Un ami proche de l’homme décédé avait été vu « trifouillant » le curry et la piste d’un composé ajouté à ce plat est poursuivie. L’investigation de la police aboutit à une poudre indienne contenant des herbes. L’éclairage des cas vient de descriptions du XIXe siècle, rapportant l’existence d’empoisonneurs qui utilisaient une plante trouvée sur l’Himalaya, Aconitum ferox, qui contient de la pseudo-aconitine, un alcaloïde plus toxique encore que l’aconitine.

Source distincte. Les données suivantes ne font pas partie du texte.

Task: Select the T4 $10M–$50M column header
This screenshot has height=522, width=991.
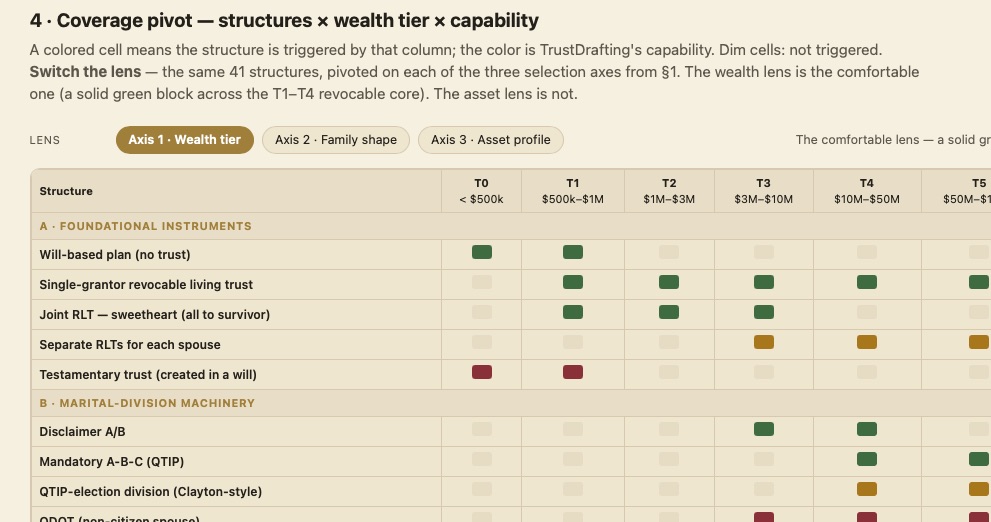Action: 866,191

La piste s’avère productive. Un examen par chromatographie/spectro?métrie de masse révèle la présence de pseudo-aconitine à la fois dans la poudre indienne d’herbes, dans le plat de curry et dans les prélèvements réalisés chez les malades.
Comme l’aconitine, la pseudo-aconitine cause une ouverture permanente des canaux ioniques Na+ provoquant des perturbations dans les conductions à la fois neurologiques et cardiaques.
Il n’existe pas d’antidote spécifique. Les patients peuvent survivre sans séquelles si l’oxygénation et la perfusion sont maintenues, par exemple par mise sous circulation extracorporelle et assistance ventriculaire gauche.
« Notre cas montre que la littérature du XIXe siècle peut éclairer des cas du XXIe siècle », concluent Kathleen Bonnici et coll. Le suspect a été arrêté pour meurtre.
* A.Fleming, «?An inquiry into the physiological and medicinal properties of the Aconitum napellus, to whici are added observations on several species of aconitum.?» London, John Churchill, 1845: 43-44.